** Information given follows **
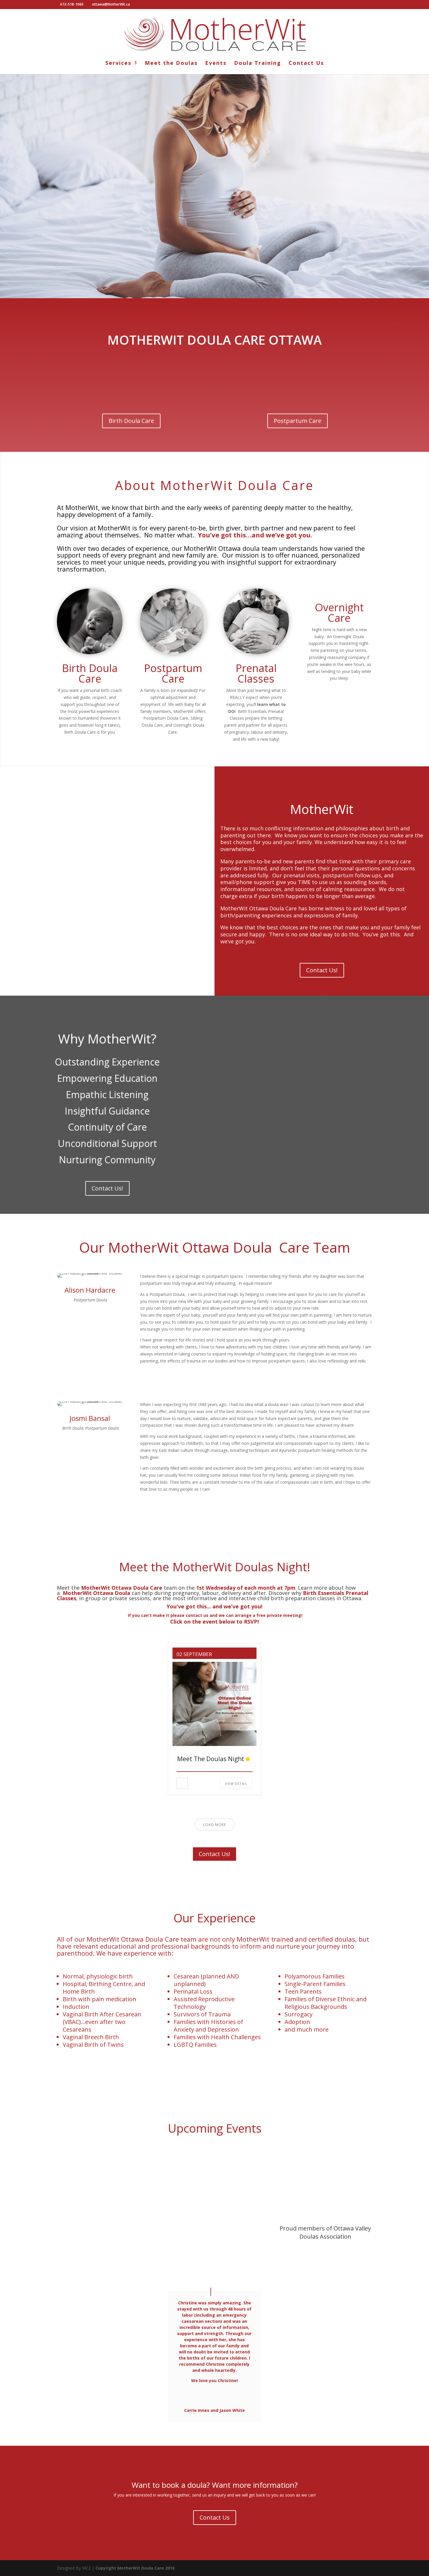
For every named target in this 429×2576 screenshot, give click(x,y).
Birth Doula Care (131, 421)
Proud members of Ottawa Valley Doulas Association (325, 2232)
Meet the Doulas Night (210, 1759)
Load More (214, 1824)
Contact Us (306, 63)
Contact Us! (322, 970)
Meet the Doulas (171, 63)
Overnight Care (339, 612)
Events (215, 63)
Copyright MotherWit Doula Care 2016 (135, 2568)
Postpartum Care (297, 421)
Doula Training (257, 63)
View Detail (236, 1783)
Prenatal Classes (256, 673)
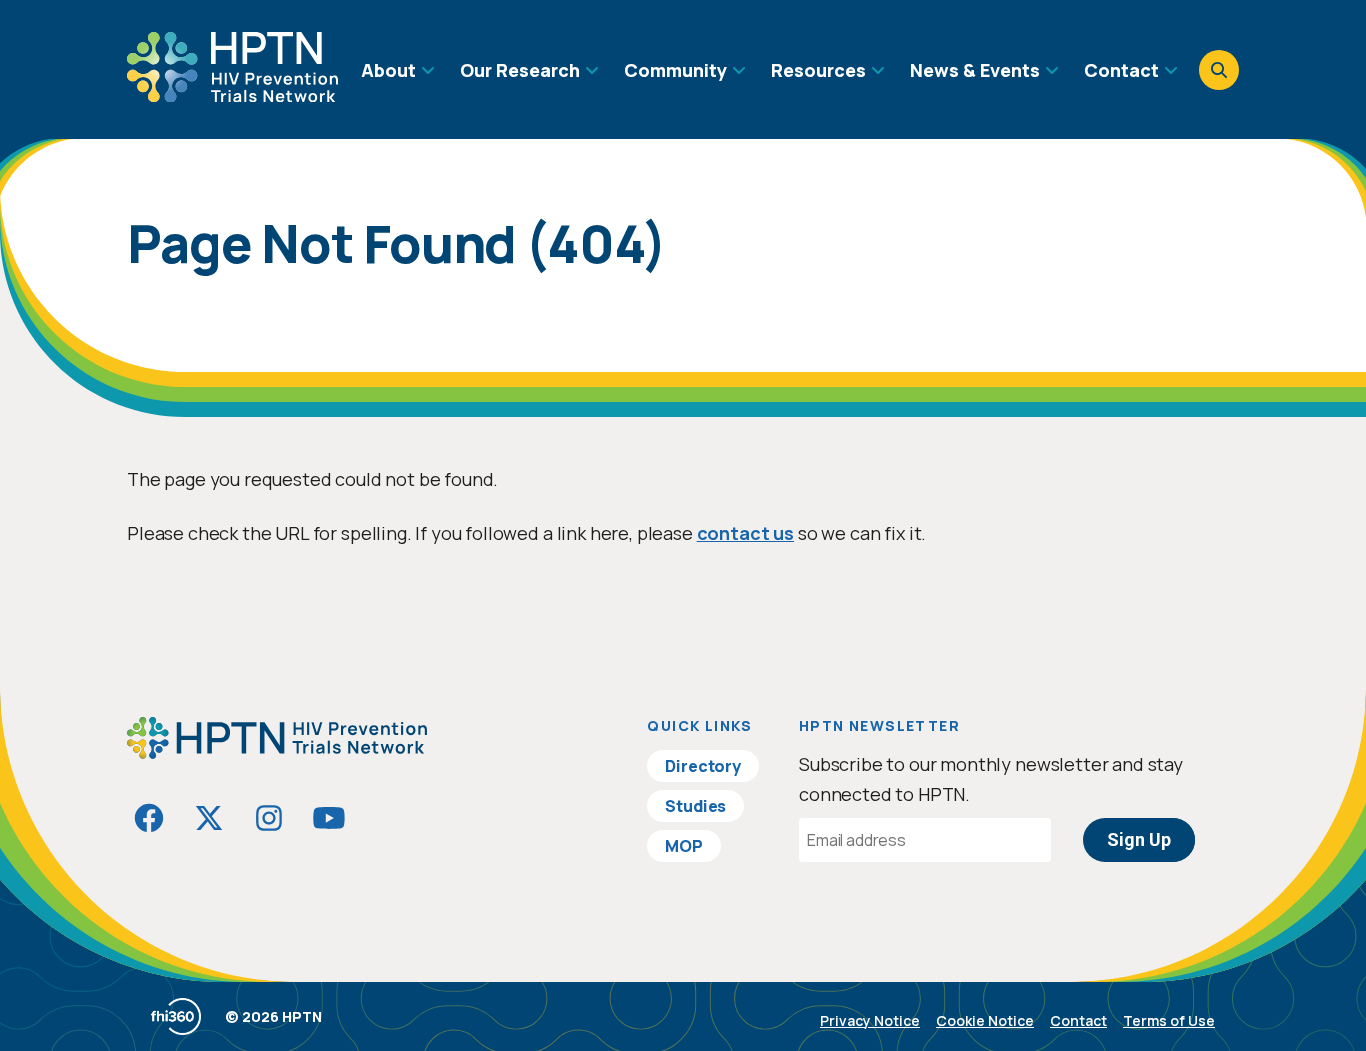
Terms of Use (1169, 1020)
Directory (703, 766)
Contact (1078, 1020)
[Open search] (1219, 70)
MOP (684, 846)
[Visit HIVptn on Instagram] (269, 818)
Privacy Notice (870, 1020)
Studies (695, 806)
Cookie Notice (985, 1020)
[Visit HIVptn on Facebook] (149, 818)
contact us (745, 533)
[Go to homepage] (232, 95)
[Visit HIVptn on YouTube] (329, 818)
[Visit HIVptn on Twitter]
** End of Information given **
** Information given follows **
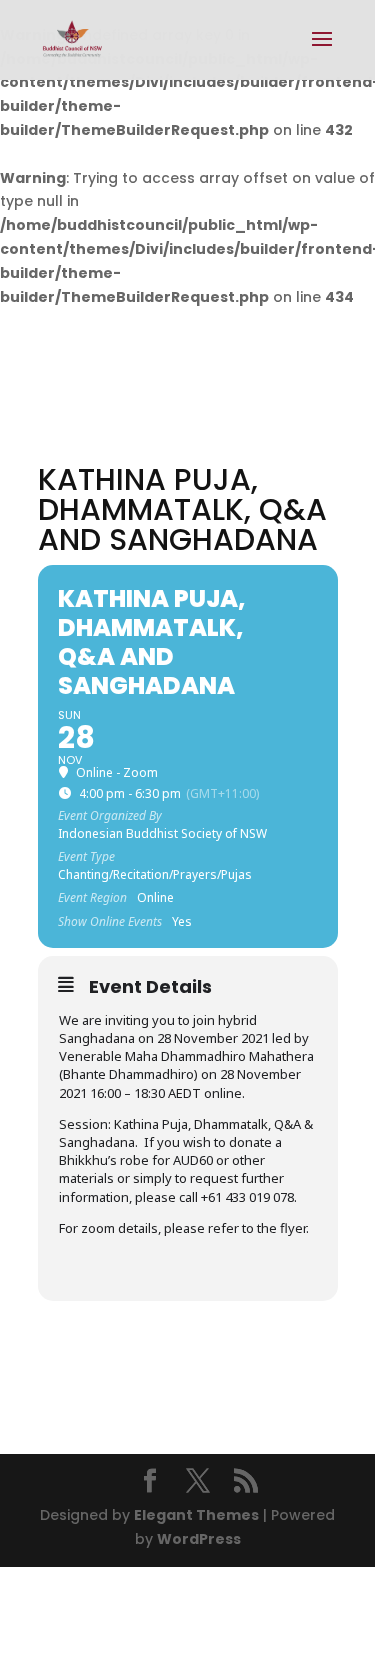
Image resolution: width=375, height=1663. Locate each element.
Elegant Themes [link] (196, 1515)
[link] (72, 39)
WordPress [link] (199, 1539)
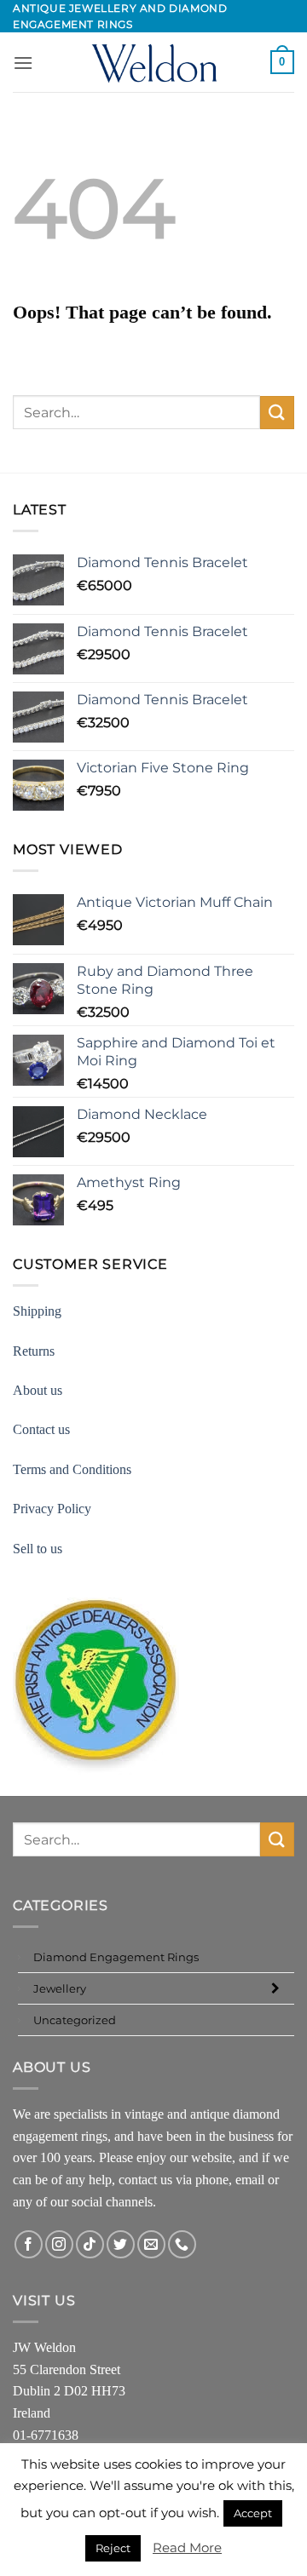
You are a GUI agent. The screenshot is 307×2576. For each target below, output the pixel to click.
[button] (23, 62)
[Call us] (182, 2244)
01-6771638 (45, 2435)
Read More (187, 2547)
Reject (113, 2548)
** End of Information given **
** Information given follows **
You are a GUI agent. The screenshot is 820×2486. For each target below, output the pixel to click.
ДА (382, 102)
** End of Information given **
Return exactly the lines above from the line that has "Meet the Doulas Night (210, 1759)" through the line that has "Prenatal Classes (256, 673)", inclusive, and nothing else.

Exercise result:
Meet the Doulas Night (210, 1759)
Load More (214, 1824)
Contact Us (306, 63)
Contact Us! (322, 970)
Meet the Doulas (171, 63)
Overnight Care (339, 612)
Events (215, 63)
Copyright MotherWit Doula Care 2016 (135, 2568)
Postpartum Care (297, 421)
Doula Training (257, 63)
View Detail (236, 1783)
Prenatal Classes (256, 673)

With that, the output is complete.